Provided entries: Begin

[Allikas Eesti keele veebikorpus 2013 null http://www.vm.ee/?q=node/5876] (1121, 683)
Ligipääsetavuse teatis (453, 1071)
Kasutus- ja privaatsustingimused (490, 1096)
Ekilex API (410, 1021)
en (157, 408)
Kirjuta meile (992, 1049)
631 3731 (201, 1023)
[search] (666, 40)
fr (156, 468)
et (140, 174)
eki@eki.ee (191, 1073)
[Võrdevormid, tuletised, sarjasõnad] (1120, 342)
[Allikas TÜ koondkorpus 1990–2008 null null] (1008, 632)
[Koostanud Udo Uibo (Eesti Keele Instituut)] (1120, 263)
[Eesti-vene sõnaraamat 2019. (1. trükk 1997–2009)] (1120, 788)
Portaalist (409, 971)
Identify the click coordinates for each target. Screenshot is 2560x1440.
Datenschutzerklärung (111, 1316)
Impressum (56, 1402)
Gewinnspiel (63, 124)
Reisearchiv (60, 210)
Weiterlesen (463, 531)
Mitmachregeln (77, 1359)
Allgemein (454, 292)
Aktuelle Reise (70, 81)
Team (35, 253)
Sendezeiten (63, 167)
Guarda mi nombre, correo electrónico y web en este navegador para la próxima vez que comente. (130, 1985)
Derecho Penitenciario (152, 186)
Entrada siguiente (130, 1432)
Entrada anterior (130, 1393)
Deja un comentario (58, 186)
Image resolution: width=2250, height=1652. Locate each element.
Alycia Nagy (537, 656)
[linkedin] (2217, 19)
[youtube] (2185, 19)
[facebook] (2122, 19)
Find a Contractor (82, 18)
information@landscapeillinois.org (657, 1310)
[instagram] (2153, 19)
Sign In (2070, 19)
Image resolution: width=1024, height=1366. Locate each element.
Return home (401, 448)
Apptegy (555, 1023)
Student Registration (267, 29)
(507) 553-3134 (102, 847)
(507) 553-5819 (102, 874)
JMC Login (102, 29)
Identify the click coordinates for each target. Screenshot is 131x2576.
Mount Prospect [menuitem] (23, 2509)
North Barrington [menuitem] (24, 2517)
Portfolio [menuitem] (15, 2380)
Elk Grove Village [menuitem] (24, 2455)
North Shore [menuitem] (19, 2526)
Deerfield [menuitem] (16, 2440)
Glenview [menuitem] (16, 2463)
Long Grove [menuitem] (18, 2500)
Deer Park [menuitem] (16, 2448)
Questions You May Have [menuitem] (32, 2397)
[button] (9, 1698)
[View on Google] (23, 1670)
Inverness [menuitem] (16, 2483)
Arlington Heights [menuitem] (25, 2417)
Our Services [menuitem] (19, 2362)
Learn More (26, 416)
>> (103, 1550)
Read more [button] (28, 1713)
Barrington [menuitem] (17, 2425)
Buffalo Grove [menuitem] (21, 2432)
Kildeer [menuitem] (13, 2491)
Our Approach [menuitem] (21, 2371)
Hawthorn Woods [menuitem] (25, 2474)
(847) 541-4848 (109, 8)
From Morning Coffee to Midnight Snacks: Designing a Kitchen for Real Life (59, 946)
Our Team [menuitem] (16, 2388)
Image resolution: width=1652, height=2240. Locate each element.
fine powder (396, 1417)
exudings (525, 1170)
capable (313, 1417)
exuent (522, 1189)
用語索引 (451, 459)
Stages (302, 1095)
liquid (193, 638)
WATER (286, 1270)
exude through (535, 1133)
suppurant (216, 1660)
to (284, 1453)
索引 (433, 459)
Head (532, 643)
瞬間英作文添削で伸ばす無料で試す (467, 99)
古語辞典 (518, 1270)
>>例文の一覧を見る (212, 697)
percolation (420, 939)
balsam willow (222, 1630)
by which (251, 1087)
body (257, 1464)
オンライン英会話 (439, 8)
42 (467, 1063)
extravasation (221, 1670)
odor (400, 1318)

Provided entries: End

→ **What you are asked to do**:
Reproduce the lines word for word, starting at the one holding "exudings (525, 1170)" and ending at the final line of the material above.

→ **Response area**:
exudings (525, 1170)
capable (313, 1417)
exuent (522, 1189)
用語索引 (451, 459)
Stages (302, 1095)
liquid (193, 638)
WATER (286, 1270)
exude through (535, 1133)
suppurant (216, 1660)
to (284, 1453)
索引 (433, 459)
Head (532, 643)
瞬間英作文添削で伸ばす無料で試す (467, 99)
古語辞典 (518, 1270)
>>例文の一覧を見る (212, 697)
percolation (420, 939)
balsam willow (222, 1630)
by which (251, 1087)
body (257, 1464)
オンライン英会話 (439, 8)
42 (467, 1063)
extravasation (221, 1670)
odor (400, 1318)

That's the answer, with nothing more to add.